Jakarta, CNBC Indonesia - Kejayaan Intel sebagai raja chip dunia kian tergusur. Raksasa asal Santa Clara, Amerika Serikat (AS) tersebut berdarah-darah menghadapi persaingan dengan raksasa chip lain yang lebih dulu mengembangkan chip kecerdasan buatan (AI) seperti Nvidia dan AMD.
Pada Desember 2024, dewan komisaris Intel memberhentikan Pat Gelsinger sebagai CEO karena dinilai gagal memulihkan kinerja raksasa chip komputer tersebut. Gelsinger hanya bertahan 4 tahun di pucuk kepemimpinan Intel.
Kini, Intel menunjuk CEO baru yang punya reputasi memukau di industri teknologi, Lip-Bu Tan. Ia diminta menakhodai perusahaan yang sedang karam dan nyaris tenggelam.
Tan memiliki beberapa keunggulan dalam memimpin Intel. Hampir semua mantan dan calon klien Intel mengenalnya dan pernah berbisnis dengannya, dikutip dari Reuters, Jumat (14/3/2025).
Para mantan dan calon klien Intel setidaknya pernah membeli salah satu produk dari banyak startup yang didukung Tan. Beberapa juga pernah menggunakan software dari perusahaan yang dikelola Tan.
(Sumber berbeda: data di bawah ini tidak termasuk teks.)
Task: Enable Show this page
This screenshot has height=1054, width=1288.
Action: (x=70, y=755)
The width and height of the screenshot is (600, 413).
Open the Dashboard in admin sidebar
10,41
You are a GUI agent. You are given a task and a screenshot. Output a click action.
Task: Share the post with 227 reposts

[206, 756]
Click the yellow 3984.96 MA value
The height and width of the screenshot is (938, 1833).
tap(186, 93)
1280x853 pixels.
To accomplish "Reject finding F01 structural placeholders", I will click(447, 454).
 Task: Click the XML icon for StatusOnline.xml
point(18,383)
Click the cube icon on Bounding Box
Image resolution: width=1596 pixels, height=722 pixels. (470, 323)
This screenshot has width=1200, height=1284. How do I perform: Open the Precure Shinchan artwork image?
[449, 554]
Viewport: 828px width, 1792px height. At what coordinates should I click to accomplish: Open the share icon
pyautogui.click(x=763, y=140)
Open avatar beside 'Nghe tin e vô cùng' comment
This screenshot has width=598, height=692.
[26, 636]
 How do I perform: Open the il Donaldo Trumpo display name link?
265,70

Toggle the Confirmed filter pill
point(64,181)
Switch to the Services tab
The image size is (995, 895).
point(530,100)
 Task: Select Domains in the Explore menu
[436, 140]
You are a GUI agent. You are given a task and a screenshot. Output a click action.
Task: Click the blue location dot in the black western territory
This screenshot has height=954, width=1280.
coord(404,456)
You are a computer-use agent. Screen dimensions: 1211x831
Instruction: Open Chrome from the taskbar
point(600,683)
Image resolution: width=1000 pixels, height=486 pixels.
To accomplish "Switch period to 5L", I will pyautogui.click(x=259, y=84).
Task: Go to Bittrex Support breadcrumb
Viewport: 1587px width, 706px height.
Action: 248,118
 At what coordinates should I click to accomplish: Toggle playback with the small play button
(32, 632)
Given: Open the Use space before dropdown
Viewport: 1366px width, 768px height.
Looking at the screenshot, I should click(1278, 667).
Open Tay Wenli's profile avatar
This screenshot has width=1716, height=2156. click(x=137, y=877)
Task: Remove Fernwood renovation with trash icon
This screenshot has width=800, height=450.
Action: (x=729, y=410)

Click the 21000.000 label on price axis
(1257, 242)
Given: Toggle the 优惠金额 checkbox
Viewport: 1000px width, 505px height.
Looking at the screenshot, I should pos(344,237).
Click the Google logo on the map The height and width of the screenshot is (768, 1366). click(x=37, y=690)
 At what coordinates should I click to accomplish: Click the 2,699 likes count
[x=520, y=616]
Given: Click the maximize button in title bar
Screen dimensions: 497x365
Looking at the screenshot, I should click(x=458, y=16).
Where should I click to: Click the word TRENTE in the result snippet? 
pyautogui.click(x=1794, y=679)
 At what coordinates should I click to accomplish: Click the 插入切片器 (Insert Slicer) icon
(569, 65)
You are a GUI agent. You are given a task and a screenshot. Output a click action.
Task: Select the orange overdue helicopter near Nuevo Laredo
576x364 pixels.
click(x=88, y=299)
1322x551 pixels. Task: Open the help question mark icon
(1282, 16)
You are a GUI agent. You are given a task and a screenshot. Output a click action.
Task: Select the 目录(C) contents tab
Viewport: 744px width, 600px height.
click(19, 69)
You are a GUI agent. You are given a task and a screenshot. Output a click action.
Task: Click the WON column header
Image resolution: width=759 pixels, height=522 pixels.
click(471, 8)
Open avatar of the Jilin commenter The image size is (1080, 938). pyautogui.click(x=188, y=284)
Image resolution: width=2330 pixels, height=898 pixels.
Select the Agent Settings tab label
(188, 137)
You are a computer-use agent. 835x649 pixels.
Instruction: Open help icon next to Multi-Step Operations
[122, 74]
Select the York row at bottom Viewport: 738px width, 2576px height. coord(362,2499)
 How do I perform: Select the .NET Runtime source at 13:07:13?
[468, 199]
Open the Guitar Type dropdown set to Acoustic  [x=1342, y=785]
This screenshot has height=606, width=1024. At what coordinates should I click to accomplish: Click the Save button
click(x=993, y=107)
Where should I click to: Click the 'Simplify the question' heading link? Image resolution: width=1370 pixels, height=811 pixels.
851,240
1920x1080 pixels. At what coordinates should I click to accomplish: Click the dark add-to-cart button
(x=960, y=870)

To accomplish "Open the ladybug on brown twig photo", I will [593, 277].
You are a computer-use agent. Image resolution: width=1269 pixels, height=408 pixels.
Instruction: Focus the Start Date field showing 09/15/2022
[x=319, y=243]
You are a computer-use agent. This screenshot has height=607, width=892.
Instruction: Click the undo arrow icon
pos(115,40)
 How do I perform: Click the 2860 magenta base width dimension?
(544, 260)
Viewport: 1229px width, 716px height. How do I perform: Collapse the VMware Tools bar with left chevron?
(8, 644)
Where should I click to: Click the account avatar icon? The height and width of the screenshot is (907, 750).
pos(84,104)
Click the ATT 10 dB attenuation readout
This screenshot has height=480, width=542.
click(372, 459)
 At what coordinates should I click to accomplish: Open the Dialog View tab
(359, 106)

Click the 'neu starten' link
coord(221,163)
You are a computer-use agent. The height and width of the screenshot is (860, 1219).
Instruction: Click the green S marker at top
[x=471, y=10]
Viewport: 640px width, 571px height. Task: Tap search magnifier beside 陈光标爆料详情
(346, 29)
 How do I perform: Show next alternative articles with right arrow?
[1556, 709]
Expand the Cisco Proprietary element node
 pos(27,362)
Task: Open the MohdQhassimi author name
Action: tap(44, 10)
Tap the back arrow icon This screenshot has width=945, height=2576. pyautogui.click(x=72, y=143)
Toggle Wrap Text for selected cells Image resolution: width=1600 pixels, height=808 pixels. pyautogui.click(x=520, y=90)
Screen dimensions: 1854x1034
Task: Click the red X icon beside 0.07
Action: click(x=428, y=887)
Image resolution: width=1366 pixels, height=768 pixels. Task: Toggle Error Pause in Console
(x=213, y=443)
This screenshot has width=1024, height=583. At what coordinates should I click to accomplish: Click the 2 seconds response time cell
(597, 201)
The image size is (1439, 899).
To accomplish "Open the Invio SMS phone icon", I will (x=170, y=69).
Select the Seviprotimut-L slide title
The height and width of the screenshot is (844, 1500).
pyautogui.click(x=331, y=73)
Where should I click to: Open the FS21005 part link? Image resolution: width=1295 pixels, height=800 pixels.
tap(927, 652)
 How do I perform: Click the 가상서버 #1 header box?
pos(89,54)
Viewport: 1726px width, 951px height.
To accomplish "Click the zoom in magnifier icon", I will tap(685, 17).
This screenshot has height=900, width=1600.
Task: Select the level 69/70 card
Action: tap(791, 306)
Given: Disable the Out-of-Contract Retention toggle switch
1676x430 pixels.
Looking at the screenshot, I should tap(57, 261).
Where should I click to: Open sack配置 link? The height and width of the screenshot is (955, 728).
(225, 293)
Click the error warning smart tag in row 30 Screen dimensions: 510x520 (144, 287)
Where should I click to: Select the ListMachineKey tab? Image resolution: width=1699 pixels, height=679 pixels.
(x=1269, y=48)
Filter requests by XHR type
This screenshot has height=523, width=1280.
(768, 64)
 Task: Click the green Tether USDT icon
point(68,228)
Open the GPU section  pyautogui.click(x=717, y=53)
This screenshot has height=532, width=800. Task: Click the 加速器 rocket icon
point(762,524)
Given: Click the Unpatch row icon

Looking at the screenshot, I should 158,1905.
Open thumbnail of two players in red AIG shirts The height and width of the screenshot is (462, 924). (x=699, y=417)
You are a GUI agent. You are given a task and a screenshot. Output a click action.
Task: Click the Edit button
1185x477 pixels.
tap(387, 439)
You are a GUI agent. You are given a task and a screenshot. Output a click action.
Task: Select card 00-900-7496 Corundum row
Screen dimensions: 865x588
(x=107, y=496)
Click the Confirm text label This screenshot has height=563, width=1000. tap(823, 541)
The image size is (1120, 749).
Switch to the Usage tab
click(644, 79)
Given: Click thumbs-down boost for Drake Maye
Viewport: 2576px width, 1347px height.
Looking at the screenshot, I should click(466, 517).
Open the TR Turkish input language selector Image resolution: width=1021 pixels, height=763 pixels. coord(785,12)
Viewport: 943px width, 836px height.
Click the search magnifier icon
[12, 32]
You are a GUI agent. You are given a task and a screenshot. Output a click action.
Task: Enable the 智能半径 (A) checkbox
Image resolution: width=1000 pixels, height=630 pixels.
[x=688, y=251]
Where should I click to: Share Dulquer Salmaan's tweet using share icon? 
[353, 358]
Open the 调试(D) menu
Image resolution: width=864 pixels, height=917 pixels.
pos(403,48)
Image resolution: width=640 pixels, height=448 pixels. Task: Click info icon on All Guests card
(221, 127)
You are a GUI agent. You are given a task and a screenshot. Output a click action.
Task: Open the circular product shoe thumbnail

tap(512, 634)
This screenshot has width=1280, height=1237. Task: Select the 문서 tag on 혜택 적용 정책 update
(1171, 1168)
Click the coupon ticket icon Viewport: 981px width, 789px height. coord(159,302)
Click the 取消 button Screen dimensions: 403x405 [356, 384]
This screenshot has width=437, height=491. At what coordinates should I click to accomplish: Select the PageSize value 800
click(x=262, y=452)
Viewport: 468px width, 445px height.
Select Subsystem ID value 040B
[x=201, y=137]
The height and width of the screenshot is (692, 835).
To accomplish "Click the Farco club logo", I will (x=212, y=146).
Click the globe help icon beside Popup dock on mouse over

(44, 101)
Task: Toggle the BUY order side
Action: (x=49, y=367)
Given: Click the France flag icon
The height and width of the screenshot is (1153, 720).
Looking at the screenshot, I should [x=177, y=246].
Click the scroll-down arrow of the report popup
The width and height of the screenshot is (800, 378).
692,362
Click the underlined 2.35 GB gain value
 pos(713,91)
Tan memiliki kedekatan dengan orang-orang berpengaruh di sektor chip AI. seperti Lisa Su dari AMD dan Jensen Huang dari Nvidia. Upaya Tan untuk membawa kembali kejayaan Intel juga agaknya akan diawasi secara dekat oleh Presiden AS Donald Trump yang ingin Intel bangkit.
"Tan dapat memanfaatkan pengalaman dan terkhusus koneksinya di industri, sembari menggenjot pertumbuhan di Intel," kata analis independen Jack Gold.
"Semoga dewan komisaris memberikan kebebasan bagi Tan untuk membawa perubahan," ia menambahkan.
Saham Intel naik lebih dari 10% sebelum jam perdagangan dibuka pada Kamis (13/3) waktu setempat.
Tan yang berusia 65 tahun dikenal dengan strateginya yang tak biasa untuk menyulap perusahaan-perusahaan kecil menjadi besar.
Ia lahir di Malaysia, besar di Singapura, dan kini sudah menjadi Warga Negara (WN) AS. Tan datang ke AS untuk mengenyam pendidikan nuklir di universitas kawakan MIT.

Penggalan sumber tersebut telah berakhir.